Task item: Set down exact lines only, from the line with "The height and width of the screenshot is (825, 1456)." through the last line of the material below, with every picture left out.

Records for processing:
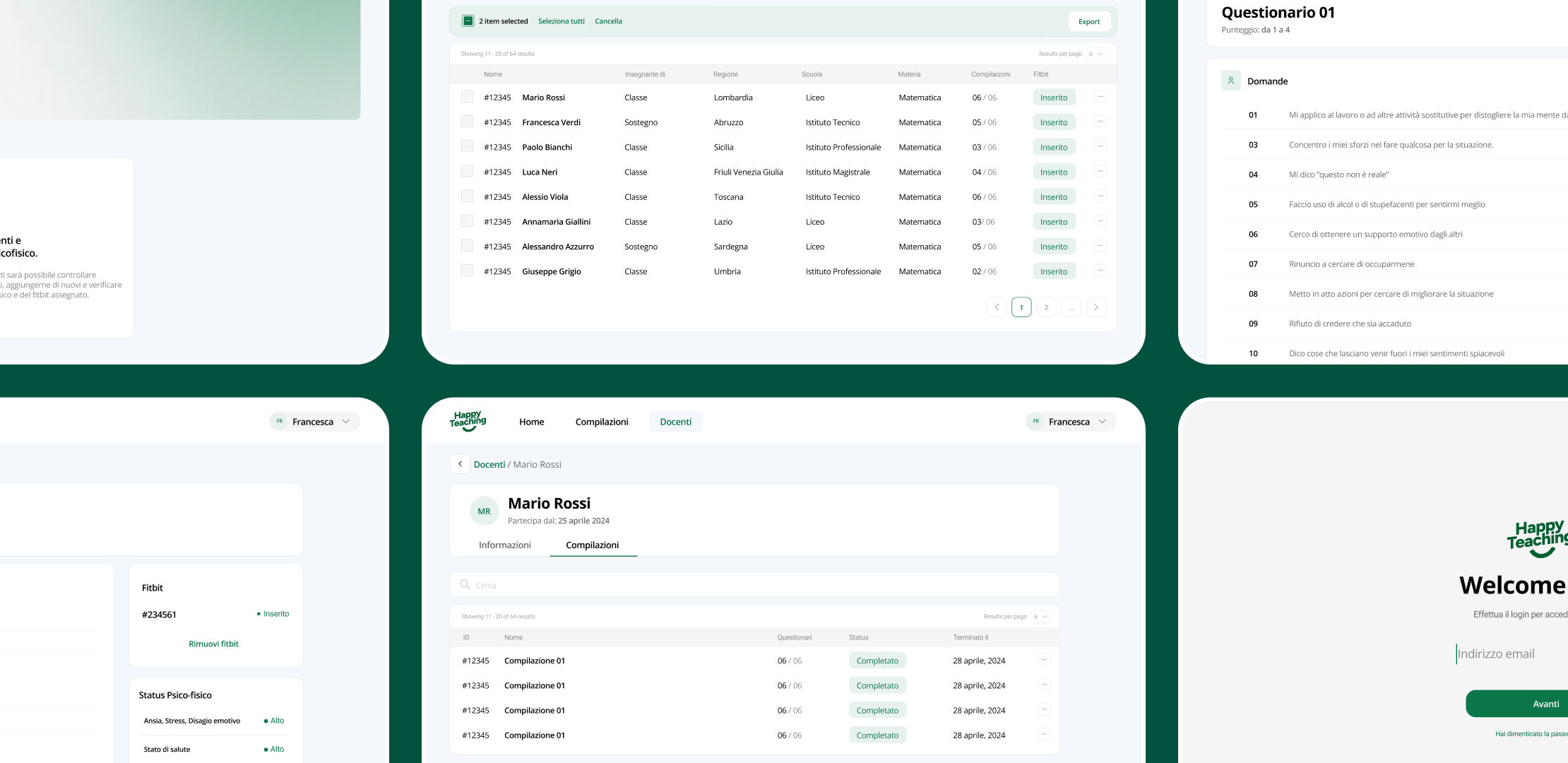The height and width of the screenshot is (763, 1568).
Task: Go to previous page using left arrow
Action: (997, 307)
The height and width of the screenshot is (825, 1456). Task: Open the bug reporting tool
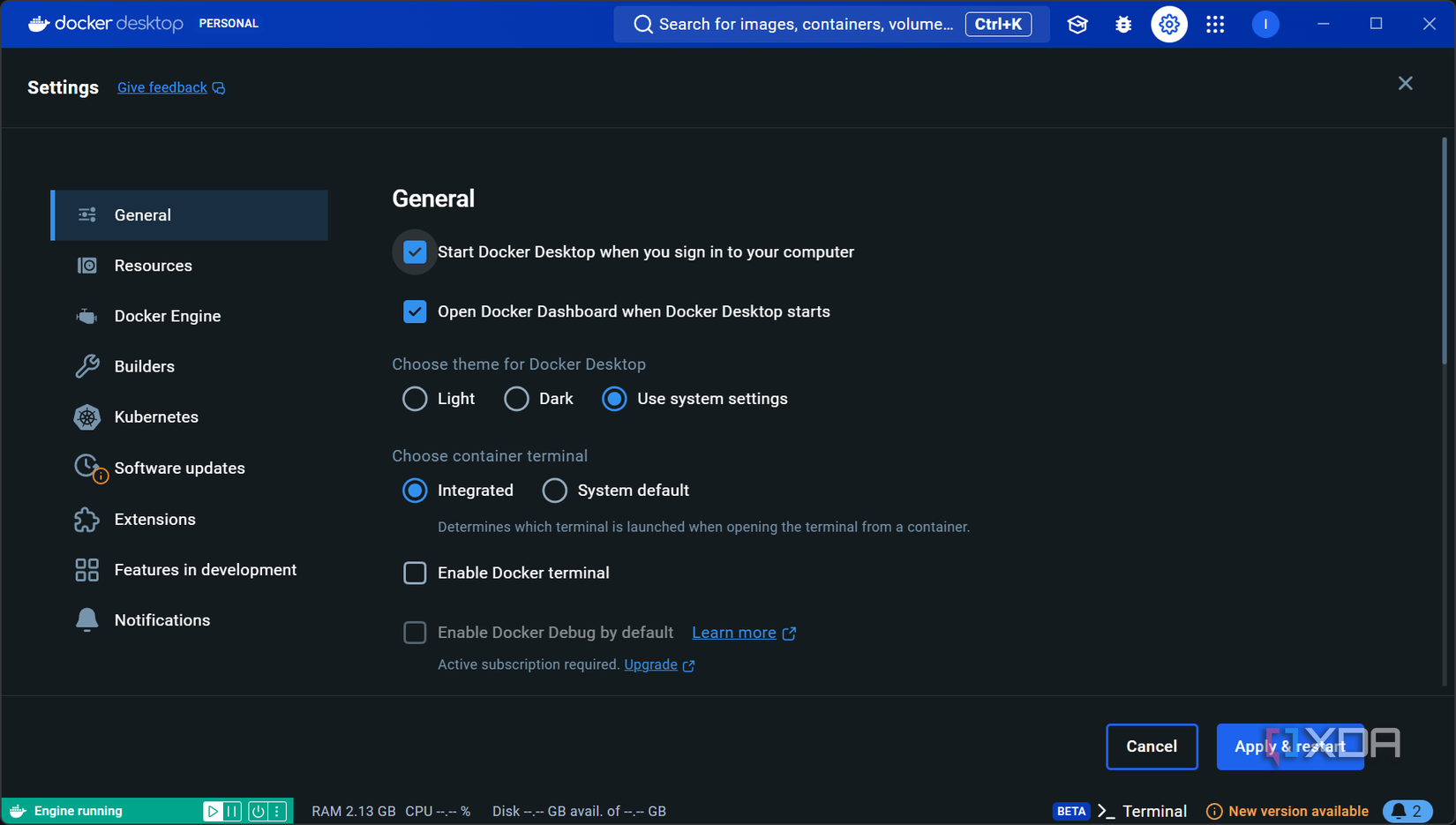[x=1122, y=24]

Answer box:
The height and width of the screenshot is (825, 1456). Task: Open the bug reporting tool
[x=1122, y=24]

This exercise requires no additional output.